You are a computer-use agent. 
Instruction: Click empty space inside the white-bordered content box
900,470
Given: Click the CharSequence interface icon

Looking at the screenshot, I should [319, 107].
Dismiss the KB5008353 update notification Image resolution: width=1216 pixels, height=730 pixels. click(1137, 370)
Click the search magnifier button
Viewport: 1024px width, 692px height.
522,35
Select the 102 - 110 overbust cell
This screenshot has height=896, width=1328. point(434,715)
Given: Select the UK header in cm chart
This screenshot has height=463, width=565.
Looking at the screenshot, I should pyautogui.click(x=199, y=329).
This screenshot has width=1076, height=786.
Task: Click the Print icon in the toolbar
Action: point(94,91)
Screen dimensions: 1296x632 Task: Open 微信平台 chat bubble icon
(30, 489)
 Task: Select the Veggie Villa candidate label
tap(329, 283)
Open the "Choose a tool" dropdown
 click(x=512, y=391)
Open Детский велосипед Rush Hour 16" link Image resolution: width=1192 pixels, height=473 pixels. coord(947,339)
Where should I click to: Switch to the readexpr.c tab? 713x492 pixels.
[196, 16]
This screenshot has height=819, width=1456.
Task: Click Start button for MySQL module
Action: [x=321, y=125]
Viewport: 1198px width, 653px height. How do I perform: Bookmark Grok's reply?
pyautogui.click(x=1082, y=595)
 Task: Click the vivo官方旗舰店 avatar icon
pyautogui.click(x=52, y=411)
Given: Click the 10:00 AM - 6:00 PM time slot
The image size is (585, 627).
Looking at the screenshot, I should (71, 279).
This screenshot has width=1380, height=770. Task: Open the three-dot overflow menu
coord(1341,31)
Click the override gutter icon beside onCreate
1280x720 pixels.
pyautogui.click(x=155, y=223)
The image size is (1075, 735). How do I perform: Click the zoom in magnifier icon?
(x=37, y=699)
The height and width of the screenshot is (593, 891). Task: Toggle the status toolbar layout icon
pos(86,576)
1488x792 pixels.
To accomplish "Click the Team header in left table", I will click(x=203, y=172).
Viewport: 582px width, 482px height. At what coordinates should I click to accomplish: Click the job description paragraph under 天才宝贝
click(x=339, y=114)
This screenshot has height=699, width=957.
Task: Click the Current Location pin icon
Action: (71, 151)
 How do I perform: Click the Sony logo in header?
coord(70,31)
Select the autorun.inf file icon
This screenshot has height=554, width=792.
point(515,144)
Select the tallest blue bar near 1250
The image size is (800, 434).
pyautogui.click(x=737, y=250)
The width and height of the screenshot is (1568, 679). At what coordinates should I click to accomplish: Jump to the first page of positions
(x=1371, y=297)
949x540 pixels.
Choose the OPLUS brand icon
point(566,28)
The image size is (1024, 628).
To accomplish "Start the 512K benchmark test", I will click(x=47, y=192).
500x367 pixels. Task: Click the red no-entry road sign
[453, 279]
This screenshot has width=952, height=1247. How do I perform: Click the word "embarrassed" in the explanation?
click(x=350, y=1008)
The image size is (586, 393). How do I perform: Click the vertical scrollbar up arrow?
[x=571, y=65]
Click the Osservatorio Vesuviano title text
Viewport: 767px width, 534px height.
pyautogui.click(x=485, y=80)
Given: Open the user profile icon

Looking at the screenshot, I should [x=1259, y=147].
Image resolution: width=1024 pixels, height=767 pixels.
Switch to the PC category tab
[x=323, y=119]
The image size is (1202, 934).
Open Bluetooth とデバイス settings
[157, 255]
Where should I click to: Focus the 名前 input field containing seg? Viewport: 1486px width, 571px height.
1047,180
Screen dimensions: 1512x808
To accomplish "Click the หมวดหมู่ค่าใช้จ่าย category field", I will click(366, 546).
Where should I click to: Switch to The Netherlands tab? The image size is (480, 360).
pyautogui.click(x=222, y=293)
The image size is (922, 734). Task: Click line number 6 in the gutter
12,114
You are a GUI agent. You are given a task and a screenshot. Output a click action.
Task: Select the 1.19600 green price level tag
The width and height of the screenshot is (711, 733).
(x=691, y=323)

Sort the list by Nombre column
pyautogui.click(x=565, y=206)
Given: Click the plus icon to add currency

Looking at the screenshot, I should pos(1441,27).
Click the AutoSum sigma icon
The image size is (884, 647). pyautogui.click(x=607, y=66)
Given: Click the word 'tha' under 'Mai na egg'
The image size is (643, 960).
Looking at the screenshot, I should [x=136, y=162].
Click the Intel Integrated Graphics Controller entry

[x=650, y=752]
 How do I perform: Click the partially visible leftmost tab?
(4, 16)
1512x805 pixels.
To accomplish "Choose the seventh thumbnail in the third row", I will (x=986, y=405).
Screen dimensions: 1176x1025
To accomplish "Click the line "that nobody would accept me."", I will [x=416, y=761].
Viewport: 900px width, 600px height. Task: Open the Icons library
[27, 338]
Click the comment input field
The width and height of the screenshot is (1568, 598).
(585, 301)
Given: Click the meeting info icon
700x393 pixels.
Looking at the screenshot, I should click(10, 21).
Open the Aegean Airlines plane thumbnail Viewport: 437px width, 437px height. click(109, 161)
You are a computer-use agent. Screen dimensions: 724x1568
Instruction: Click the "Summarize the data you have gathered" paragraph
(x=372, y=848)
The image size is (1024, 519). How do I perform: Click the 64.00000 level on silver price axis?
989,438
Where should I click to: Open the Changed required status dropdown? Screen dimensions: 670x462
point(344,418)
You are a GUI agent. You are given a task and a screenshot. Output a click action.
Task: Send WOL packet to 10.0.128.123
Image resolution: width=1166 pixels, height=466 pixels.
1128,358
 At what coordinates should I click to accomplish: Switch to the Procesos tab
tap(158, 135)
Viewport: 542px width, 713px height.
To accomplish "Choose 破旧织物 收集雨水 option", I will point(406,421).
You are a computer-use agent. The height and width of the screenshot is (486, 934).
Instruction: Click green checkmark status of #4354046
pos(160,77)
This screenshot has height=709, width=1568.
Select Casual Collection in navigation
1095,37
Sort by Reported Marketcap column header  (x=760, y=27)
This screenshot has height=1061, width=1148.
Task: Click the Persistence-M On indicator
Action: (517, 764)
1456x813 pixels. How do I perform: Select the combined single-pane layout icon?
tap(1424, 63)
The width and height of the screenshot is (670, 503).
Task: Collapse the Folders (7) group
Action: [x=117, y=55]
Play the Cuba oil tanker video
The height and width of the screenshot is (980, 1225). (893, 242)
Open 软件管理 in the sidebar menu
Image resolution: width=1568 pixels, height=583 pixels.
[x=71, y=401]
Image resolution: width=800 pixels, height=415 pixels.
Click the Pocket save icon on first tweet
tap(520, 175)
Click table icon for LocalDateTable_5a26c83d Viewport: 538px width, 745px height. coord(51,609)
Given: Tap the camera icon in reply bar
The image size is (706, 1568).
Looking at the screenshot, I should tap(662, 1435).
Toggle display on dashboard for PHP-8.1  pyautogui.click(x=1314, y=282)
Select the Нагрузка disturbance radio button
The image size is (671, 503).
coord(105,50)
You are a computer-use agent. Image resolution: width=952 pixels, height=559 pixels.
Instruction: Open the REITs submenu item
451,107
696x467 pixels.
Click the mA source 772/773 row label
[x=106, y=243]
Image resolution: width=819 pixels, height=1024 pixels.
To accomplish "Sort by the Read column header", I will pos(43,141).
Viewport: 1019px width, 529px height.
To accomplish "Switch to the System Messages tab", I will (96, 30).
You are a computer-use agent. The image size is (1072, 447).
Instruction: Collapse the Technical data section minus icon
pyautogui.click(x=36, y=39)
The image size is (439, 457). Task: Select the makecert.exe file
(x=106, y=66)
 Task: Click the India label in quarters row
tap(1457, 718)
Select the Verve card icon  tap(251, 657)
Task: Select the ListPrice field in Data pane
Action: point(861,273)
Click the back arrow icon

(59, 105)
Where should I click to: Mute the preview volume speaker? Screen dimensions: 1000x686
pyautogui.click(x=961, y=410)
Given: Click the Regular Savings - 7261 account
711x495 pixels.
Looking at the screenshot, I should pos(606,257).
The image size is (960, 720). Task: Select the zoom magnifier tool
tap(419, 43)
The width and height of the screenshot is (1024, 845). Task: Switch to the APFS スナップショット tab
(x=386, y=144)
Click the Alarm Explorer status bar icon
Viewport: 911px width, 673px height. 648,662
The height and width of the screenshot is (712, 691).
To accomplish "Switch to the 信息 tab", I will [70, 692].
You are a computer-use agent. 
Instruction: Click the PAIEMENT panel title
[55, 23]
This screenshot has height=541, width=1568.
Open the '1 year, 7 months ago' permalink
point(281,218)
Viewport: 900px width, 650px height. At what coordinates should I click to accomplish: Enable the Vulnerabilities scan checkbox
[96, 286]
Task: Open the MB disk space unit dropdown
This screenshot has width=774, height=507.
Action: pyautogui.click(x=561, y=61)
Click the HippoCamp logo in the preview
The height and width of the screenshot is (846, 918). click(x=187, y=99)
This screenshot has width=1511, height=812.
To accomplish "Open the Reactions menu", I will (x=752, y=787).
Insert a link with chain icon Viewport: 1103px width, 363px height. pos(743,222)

————————

● EXERCISE:
Find "table" in the preceding records. Copy each line that holds it.

● RESPONSE AREA:
To accomplish "Click the Team header in left table", I will click(x=203, y=172).
Click table icon for LocalDateTable_5a26c83d Viewport: 538px width, 745px height. coord(51,609)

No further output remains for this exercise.